The soon-to-be 42-year-old has essentially never left the school since he first arrived in his first trip as a legal driver. It’s also the only place he’s ever worked – starting three days after he graduated from Berklee College of Music on Aug. 14, 1998. In the past 20 years, he’s been a member of the Music Department faculty, Assistant Head of School, Principal, Acting President, Interim President, and, for the last two years, The Academy’s Head of School. In his most recent position, he has been selected as a finalist for the 2018 Golden Apple Award for Leadership.
“The school is the most important thing in my life,” said Patera, a Stickney native and West Loop resident. “The school has given my life meaning. This place has changed my perception about what it means to do something meaningful, something that really matters. I would do anything for these kids.”

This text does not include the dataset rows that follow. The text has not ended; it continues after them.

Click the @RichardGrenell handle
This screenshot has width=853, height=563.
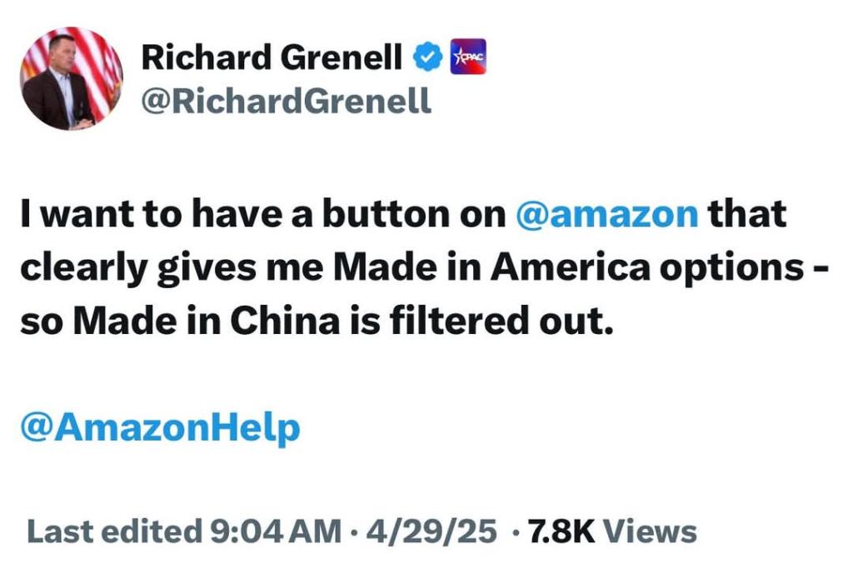point(286,101)
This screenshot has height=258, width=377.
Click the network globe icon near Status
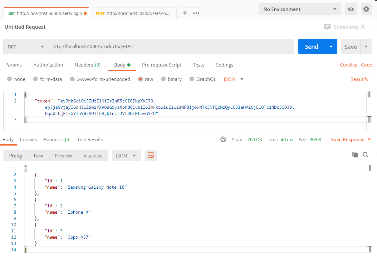click(223, 140)
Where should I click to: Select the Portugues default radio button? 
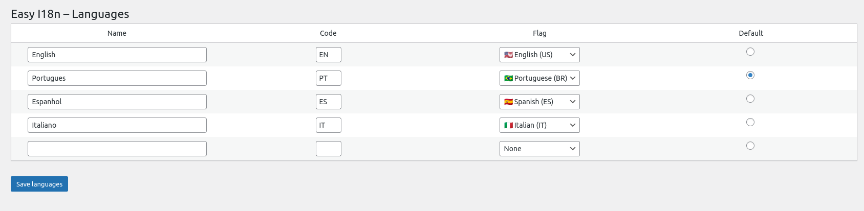tap(750, 75)
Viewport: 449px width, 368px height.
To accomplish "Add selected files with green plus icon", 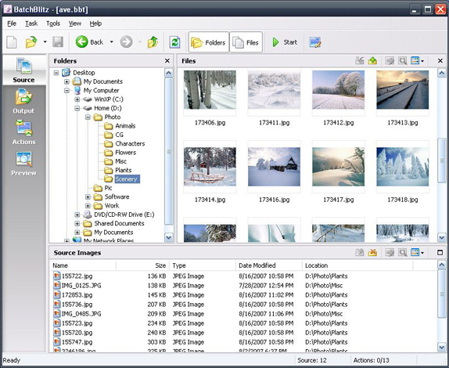I will click(372, 61).
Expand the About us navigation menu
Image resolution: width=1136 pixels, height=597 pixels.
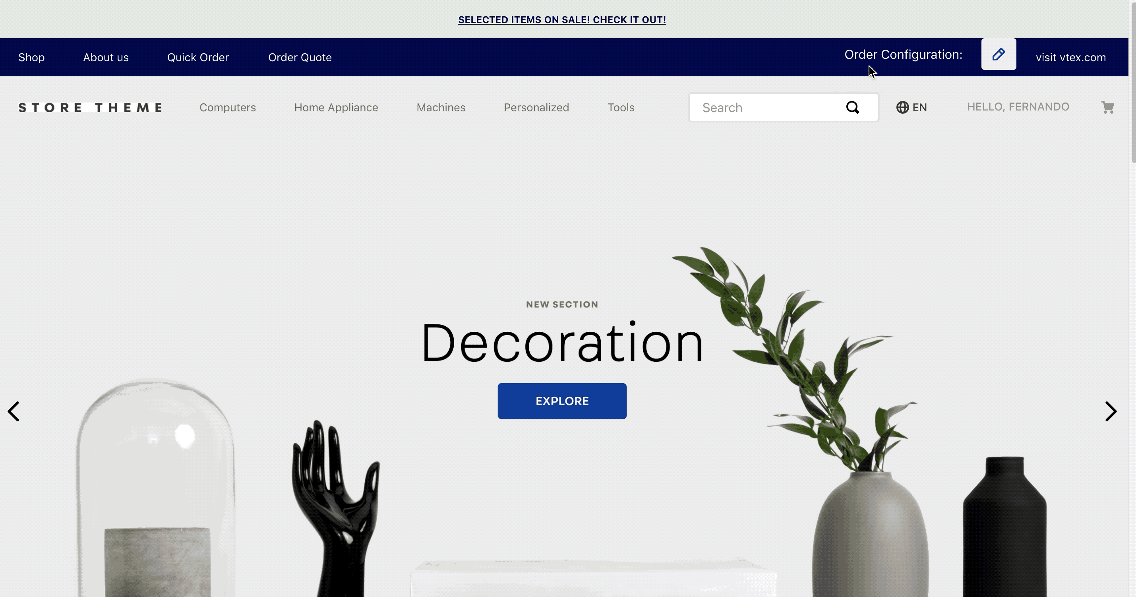click(x=105, y=57)
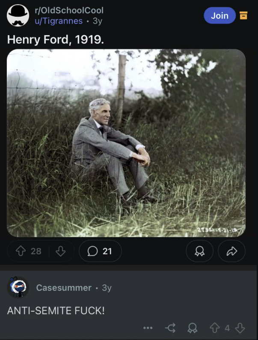Image resolution: width=258 pixels, height=340 pixels.
Task: Click Casesummer's avatar
Action: point(18,287)
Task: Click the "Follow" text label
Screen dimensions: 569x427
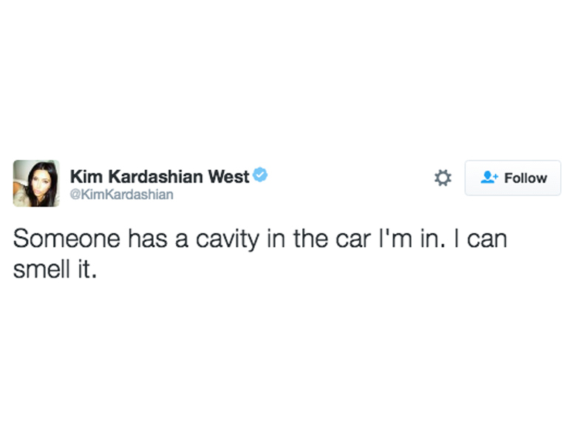Action: tap(525, 178)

Patera, who originally had dreams of becoming a rock star, graduated from Morton West High School in only three years, and he spent a great deal of his late teens at The Academy interning, playing drums, and soaking in the school’s artistic atmosphere. School officials also let Patera serve as an intern, and he would set up sound equipment, warm up the jazz band, play for a rehearsal and run the gear in The Academy’s recording studio.
Patera simply couldn’t believe a school like The Academy existed. During that time, Pam Jordan, then The Academy’s Assistant Head of School, predicted Patera would become a teacher. Patera had no plans to attend college, but Jordan insisted.
“It was clear to me from the very beginning that Jason is a leader,” said Jordan, now President and Head of School at Idyllwild Arts Academy in California. “I believe he fell in love with The Academy the very first time he entered the building. For most people, and Jason is no exception, the idea of attending a school where you get to do what you love is out of reach or nonexistent.”
Jordan also told Patera that he had a job at The Academy as soon as he graduated from college, and after taking two days off to drive home following his graduation, Patera stopped at Kohl’s for some “teacher’s clothes,” and started working at The Academy the following Monday.
Patera said the best part of The Academy is building lifelong relationships with former and current students, including Jeremy Callner. With Callner, an alumnus of The Academy, Patera ran a community music school out of his home called the Caltera School whose students won almost $10 million in scholarships from 2001-2015. Callner, now Head Data Scientist for SIX Group in Switzerland, said Patera’s success stems from his being “an extraordinary teacher who was born with an innate sense of how people learn.”
“He possesses the ability to observe someone struggling with something and feel exactly what they feel, really get inside of them,” Callner said. “He cares very deeply about his students as well.”
The Academy’s Dance Department Chair, Randy Duncan – who has worked with Patera his entire time at the school – said “Jason is curious, brilliant and thoughtful. He shows interest in the institution and not of himself.” Harriet Ross, former General Manager of the Joffrey Ballet and who volunteers as a dance instructor at The Academy, said “Jason is loyal, smart, creative, kind and knows every inch of the landscape.”
“He knows how to make people feel thanked,” Ross said. “I sat next to him at the last Head of School search, and as we interviewed the main candidates, I whispered to him, why aren’t you being considered? He said he wasn’t quite ready. I did not agree.”
Patera said every day he is wholly committed to constant improvement for himself and the school. He takes that attitude into one of his few out-of-school pursuits: running. Since Thanksgiving Day 2016, Patera has run every day at least a 5K distance outdoors, every single day. Since April 2017, he’s run outside, no matter the weather conditions.
“The idea of momentum really interests me,” said Patera, noting when he taught music he thrived on getting kids to practice thousands of days in a row. “When you do something every single day, it removes the decision making of whether or not to do it. … It can be 10 below outside. I’m going running.”
As the leader of The Academy, Patera said he never feels like it’s work.
And Patera stressed the thought of working elsewhere will never be in the cards.
“I have no intention of ever exploring that,” Patera said. “I feel like I’ve won the lottery. I walk through those doors every day almost overwhelmed with gratitude with how my life has worked out. I have the best job.”